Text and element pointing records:
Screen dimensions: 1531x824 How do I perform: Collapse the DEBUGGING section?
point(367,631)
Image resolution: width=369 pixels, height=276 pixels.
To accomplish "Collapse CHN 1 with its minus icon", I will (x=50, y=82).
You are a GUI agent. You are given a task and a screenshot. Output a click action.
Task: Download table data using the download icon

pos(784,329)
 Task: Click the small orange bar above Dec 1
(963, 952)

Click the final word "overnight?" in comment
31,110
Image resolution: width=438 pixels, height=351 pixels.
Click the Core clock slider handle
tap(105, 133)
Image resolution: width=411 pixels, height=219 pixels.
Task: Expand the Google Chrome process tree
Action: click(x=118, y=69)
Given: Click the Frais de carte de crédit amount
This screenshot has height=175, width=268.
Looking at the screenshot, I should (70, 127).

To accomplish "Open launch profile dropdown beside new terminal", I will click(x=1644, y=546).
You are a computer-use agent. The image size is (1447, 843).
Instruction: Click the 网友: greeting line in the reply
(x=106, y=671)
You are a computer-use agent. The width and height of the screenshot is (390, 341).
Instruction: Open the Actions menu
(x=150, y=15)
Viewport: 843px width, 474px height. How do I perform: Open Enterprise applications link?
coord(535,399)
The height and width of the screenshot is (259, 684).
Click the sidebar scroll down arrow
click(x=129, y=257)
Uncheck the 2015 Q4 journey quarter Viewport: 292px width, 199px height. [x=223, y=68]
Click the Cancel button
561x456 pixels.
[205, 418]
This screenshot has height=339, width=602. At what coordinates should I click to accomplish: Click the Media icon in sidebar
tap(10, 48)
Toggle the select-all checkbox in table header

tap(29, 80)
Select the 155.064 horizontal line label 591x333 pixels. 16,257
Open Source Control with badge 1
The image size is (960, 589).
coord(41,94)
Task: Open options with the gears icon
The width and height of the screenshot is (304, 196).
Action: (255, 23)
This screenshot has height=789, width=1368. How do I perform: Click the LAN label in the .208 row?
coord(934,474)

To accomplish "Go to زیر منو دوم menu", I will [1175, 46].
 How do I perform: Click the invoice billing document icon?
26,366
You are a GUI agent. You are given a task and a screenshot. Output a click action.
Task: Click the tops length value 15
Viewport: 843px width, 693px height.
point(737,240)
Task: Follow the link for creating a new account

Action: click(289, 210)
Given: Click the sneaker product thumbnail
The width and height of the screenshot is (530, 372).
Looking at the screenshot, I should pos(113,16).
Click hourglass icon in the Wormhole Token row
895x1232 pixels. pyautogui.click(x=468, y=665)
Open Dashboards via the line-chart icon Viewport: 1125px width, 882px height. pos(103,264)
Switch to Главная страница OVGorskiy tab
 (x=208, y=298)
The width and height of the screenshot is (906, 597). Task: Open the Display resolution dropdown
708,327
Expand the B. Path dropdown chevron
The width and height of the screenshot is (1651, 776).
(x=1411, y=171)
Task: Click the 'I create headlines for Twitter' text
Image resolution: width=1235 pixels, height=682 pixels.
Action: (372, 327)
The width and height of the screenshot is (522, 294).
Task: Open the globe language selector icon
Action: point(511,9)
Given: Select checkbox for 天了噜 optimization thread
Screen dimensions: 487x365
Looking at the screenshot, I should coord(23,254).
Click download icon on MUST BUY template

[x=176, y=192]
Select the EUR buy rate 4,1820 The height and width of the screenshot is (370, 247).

▸ **What is needed**: Can you reproduce, word for word, the lines starting with the one that contains "Uncheck the 2015" and ending with the one that contains "Select the 155.064", both of those included?

▸ **Problem solution**:
Uncheck the 2015 Q4 journey quarter Viewport: 292px width, 199px height. [x=223, y=68]
Click the Cancel button
561x456 pixels.
[205, 418]
This screenshot has height=339, width=602. At what coordinates should I click to accomplish: Click the Media icon in sidebar
tap(10, 48)
Toggle the select-all checkbox in table header

tap(29, 80)
Select the 155.064 horizontal line label 591x333 pixels. 16,257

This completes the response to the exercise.